**EXCERPTED PASSAGE:**
3 Multinomial Distribution

This chapter focuses on the multinomial distribution which we will use to model the probability of words in a document. Similar to the previous chapter, we will cover the conjugate prior for the multinomial distributoin, the Dirichlet distribution.

3.1 Comparison of Dice vs. Words

The premise of Chapter 2 was to lay a foundation for understanding the multinomial distribution. We are now familiar with the binomial distribution which is actually a special case of the multinomial distribution where the number of possible outcomes is 2. A multinomial distribution can have 2 or more outcomes and therefore is normally shown through examples using a 6-sided die. Instead of using a die with numbers on each side, let’s label the sides with the following words:

“Latent” “Dirichlet” “Allocation” “has” “many” “peices”

Figure 3.1: Die for Word Selection

In the example above, we assume it is a fair die which would result in equal probabilities of ‘rolling’ any of the 6 unique words. Therefore each word has a probability of being randomly sampled from the die of 1/6.

Below is an empirical example where we take each word and assign it to a single side of a fair die. The experiment, a single roll of the die, is repeated 10,000 times. We can see each word comes up at roughly the same frequency.

# draw 1000 samples from multinomial distribution
outcomes <- replicate(10000, which(rmultinom(1,1,rep(1/6,6))==1))
words <- unlist(strsplit("Latent Dirichlet Allocation has many peices", ' '))
ds <- data.frame(id = outcomes, word = sapply(outcomes, function(x)words[x]))
ggplot(ds, aes(x= word)) + geom_histogram(stat='count',color='#1A384A', fill='#7A99AC') +
  scale_x_discrete(labels = words) +
  theme_minimal()

Figure 3.2: Sampling from Multinomial with Equal Parameters

Let’s think of how this will be used in the case of LDA. If I wanted to generate a document based on a model, I could use a multinomial distribution to determine what words would be in the document. If I knew the probability of a word I could use the example above to draw a new word with each sample. Obviously some words occur much more often than others, so the ‘fair die’ example wouldn’t work for generation of document. In later sections we will build on this concept, but its good to start thinking about how this extends to applications in language.

3.2 How Multinomial and Bernoulli Relate

The probability mass function for the multinomial distribution is shown in Equation (3.1):

\[ \begin{equation} f(x)=\dfrac{n!}{x_1!x_2!\cdots x_k!}\theta_1^{x_1} \theta_2^{x_2} \cdots \theta_k^{x_k} \tag{3.1} \end{equation} \]

k - number of sides on the die
n - number of times the die will be rolled

The multinomial representation of the distributions we’ve already discussed, binomial and bernoulli, would use the following parameters:

k sided die rolled n times
- n = 1, k = 2 is bernoulli distribution: coin has 2 sides and we are only concerned with single experiments
- n > 1 , k = 2 is binomial distribution: coin has 2 sides, but we are concerned with the probability of the outcome of a series of flips.

**DATA ENTRIES:**
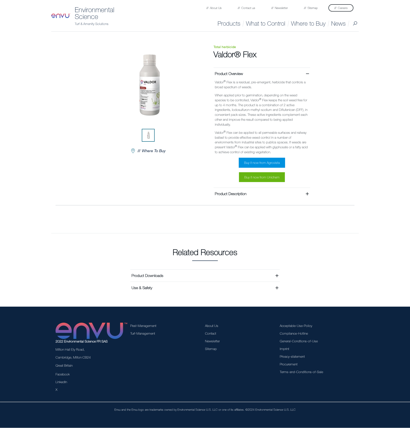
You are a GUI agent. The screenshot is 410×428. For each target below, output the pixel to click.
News (338, 23)
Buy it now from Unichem (262, 177)
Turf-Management (142, 333)
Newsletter (212, 341)
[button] (262, 128)
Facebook (63, 374)
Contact (210, 333)
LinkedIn (61, 382)
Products (229, 23)
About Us (211, 326)
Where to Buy (308, 23)
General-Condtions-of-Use (299, 341)
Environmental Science (94, 13)
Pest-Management (143, 326)
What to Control (265, 23)
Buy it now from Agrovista (262, 163)
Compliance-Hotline (294, 333)
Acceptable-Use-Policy (296, 326)
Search (355, 23)
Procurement (288, 364)
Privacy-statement (292, 356)
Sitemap (211, 349)
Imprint (284, 349)
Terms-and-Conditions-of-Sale (301, 372)
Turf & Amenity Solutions (91, 24)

**GIVEN REQUEST A:**
Answer these questions about the passage on the multinomial distribution, one line each:
(i) What probability does each word have of being sampled from the fair die?
(ii) In the probability mass function for the multinomial distribution, what does k stand for?
(iii) What values of n and k give the Bernoulli distribution?
**GIVEN REQUEST B:** In the passage on the multinomial distribution, turn the paragraph beginning "Let’s think of how this will be used in the case of LDA" into a bulleted list that keeps its main facts.
**GIVEN REQUEST C:**
Based on the passage on the multinomial distribution, decide whether each statement is true. Answer yes or no, and quote the words of the passage that settle it.
(i) The binomial distribution is a special case of the multinomial distribution with two possible outcomes.
(ii) A multinomial distribution must have more than two outcomes.
(iii) The binomial distribution corresponds to n greater than 1 and k equal to 2.

**CORRECT OUTPUT A:**
(i) 1/6
(ii) The number of sides on the die
(iii) n = 1 and k = 2

**CORRECT OUTPUT B:**
- In LDA, a multinomial distribution could determine which words appear in a document generated from a model.
- If a word's probability were known, the earlier example could draw a new word with each sample.
- Some words occur much more often than others, so the fair die example would not work for generating a document.
- Later sections build on this concept, and it is good to start thinking about how it extends to applications in language.

**CORRECT OUTPUT C:**
(i) Yes: "the binomial distribution which is actually a special case of the multinomial distribution where the number of possible outcomes is 2"
(ii) No: "A multinomial distribution can have 2 or more outcomes"
(iii) Yes: "n > 1 , k = 2 is binomial distribution"